Bonjour chouette bonjour
Bien qu’il n’apparaisse jamais à l’écran, c’est bien évidemment le coucou qui est au centre de l’histoire, comme l’indique subtilement le titre du film. Le coucou est une espèce d’oiseau qui a la particularité de pondre ses œufs incognito dans le nid d’autres oiseaux et prendre son envolafin que ses petits soient élevés à la vue d’autres que lui. Souvent de grande taille, le poussin coucou aura tendance à nettoyer le nid (et donc à tuer) les autres poussins pour être lui seul nourri par les parents victimes de la tromperie.
Tout l’enjeu du film est d’essayer de transposer cet horrible mécanisme sur des personnages humains, une idée qui est venue à Tilman Singer en regardant un documentaire animalier. Et il a fallu du - au réalisateur allemand, déjà auteur du film d’horreur Luzpour mener à bien ce projet annoncé en 2021.
Et Hunter Schafer s’est toujours engagé dans le projet (qui a dû être retardé après son recrutement pour Euphorie), le casting devait initialement comprendre également John Malkovich et Sofia Boutella. Les deux acteurs ont dû se retirer au fil du -, laissant la place à Dan Stevens (qui s’est battu pour convaincre le réalisateur qu’il pouvait assumer le rôle de John Malkovich, même s’il était beaucoup plus jeune) et Àstrid Bergès-Frisbee. Le film ne perd rien puisque chaque acteur brille dans son rôle.
Mention spéciale, évidemment, à Hunter Schafer qui n’avait pas encore eu un premier rôle dans un long métrage pour exprimer tout son talent, et à Dan Stevens, qui confirme plus que jamais son amour des rôles fous et son aisance avec eux.
Il faut savoir couper
Avec ces atouts sous les bras, Coucou plonge son spectateur dans un univers décalé qui pourrait être une version moderne du Great Northern Hotel à Pics jumeaux. Un hôtel en apparence charmant, aux touches rustiques et chaleureuses, mais où rien ne semble fonctionner exactement comme ailleurs et où tout le monde semble un peu fou. Les repères de normalité se perdent progressivementjusqu’à ce que les choses deviennent beaucoup plus folles, et c’est ce que nous aimons.
Encore, Coucou est loin d’être parfait. A force de soigner son ambiance et ses personnages, le film oublie parfois de raconter une histoire qui tient la routeou même qui est intéressé. Le rythme aléatoire de la narration provoque quelques retards, et le plan machiavélique derrière toute la bizarrerie ambiante s’avère alambiqué, peu cohérent et finalement moins intéressant que les aspects plus secondaires du film.

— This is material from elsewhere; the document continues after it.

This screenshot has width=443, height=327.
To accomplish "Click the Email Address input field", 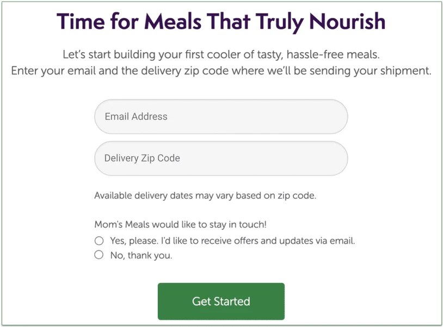I will pyautogui.click(x=220, y=116).
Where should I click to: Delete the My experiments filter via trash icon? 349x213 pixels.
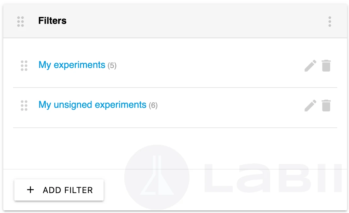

Tilman Singer hésite à rendre l’horreur trop horrible et se réjouit de son entre-deux lynchience qui est parfois dommage puisque les passages les plus effrayants sont sans doute le plus réussi du filmet le spectateur souhaiterait peut-être qu’il y en ait (beaucoup) plus.
Nous pensons notamment à la meilleure idée visuelle du filmqui émerge dans une scène où l’héroïne fait du vélo la nuit, éclairée occasionnellement par des lampadaires au bord de la route. Au passage de chaque lampadaire, son ombre passe également à côté d’elle, projetée sur l’asphalte. Jusqu’au moment où une autre ombre, menaçante, s’ajoute à la sienne et lui fait comprendre qu’elle est poursuivie en silence. Une idée très simple mais diablement efficace, qui résume bien le talent de réalisateur de Singer.
Un film dans le coup
Dans le reste du film, le réalisateur jouera habilement les perspectives pour torture de ses cadres et spatialisationet créer un suspense parfois vraiment prenant. Il est peut-être dommage que les apparitions les plus fantastiques du film, superbes en elles-mêmes, se heurtent autant au reste de l’histoire et agissent parfois davantage comme de timides marionnettes de maison hantée que comme menace principale et bien réelle du complot.
Reste de Coucou un véritable morceau de plaisir étrange qui livre, outre ses beaux moments de tension et la performance délectable de ses acteurs (on en veut toujours plus de Dan Stevens, mi-doux, mi-complètement fou), une histoire émouvante sur le chagrin et la fraternité. Une belle révélation du festival qui aurait mérité d’être plus que ça, et qui laisse espérer que Tilman Singer reviendra rapidement derrière la caméra.